§ **The problem**: Report how many lines below contain the word "Task". Write only that number.

§ **Supplied material**:

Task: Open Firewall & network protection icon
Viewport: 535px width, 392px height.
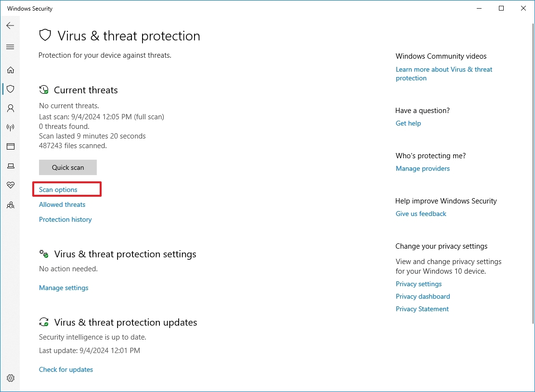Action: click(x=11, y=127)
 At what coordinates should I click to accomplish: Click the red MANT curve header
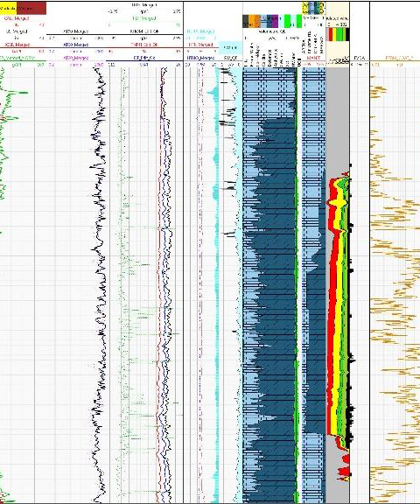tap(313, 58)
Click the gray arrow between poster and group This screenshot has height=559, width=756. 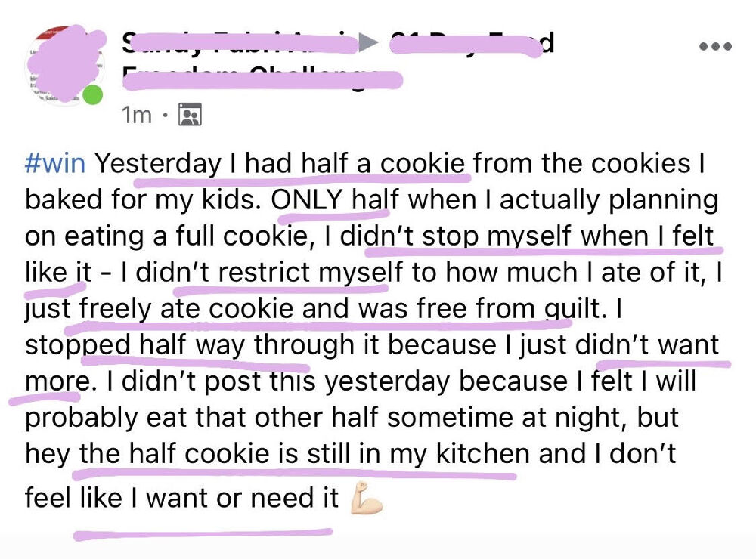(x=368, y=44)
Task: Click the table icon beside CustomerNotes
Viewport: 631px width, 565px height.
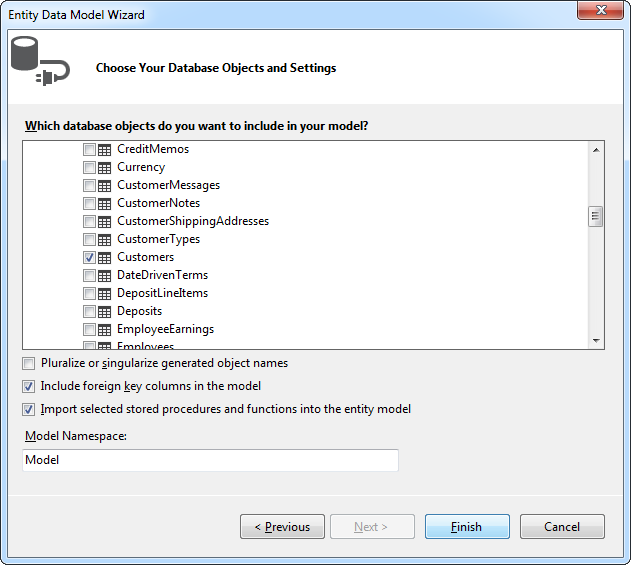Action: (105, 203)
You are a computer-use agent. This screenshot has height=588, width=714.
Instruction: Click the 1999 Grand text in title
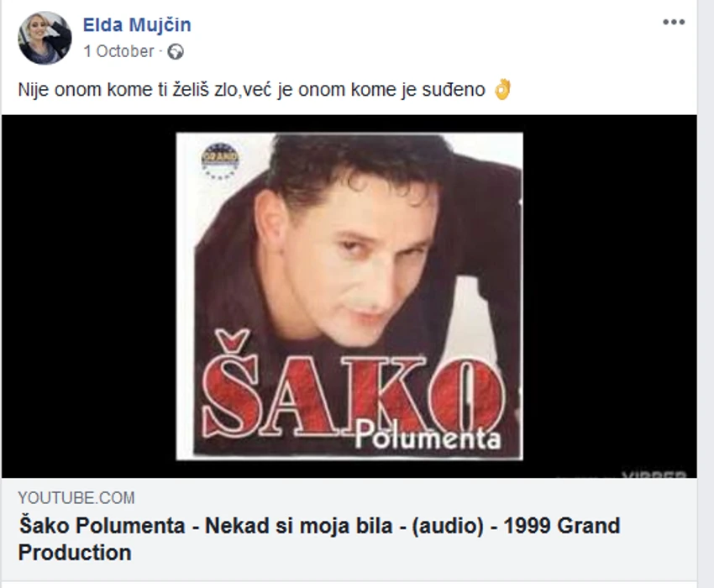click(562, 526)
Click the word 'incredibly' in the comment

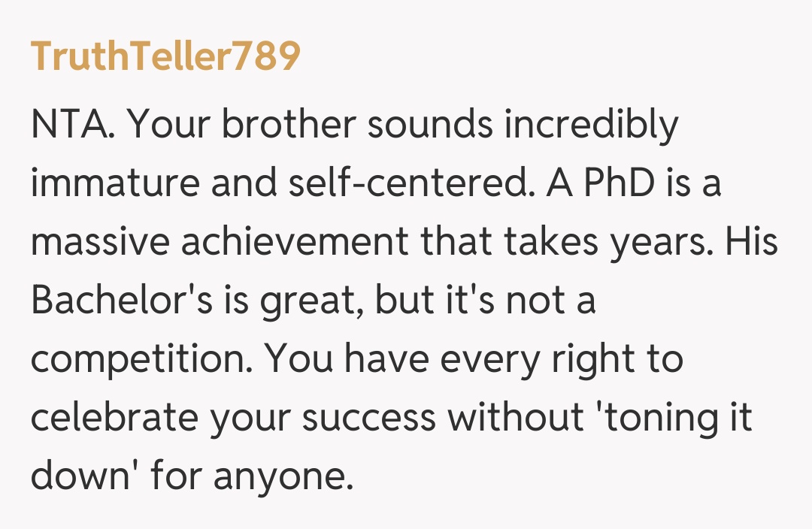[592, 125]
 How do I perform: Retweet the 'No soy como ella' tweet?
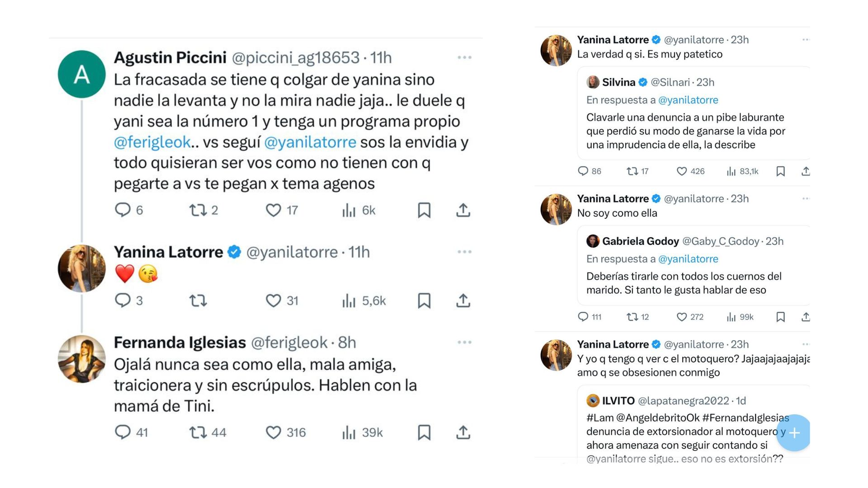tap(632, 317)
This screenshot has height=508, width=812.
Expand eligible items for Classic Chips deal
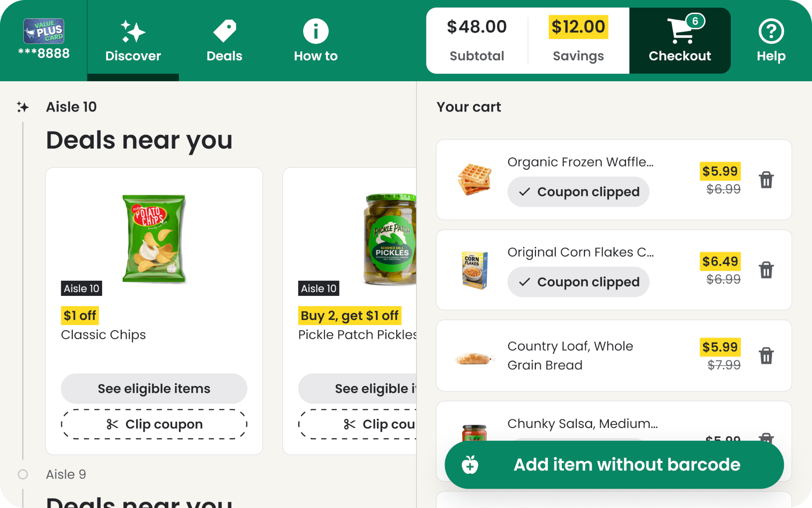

§ **Answer space**: 2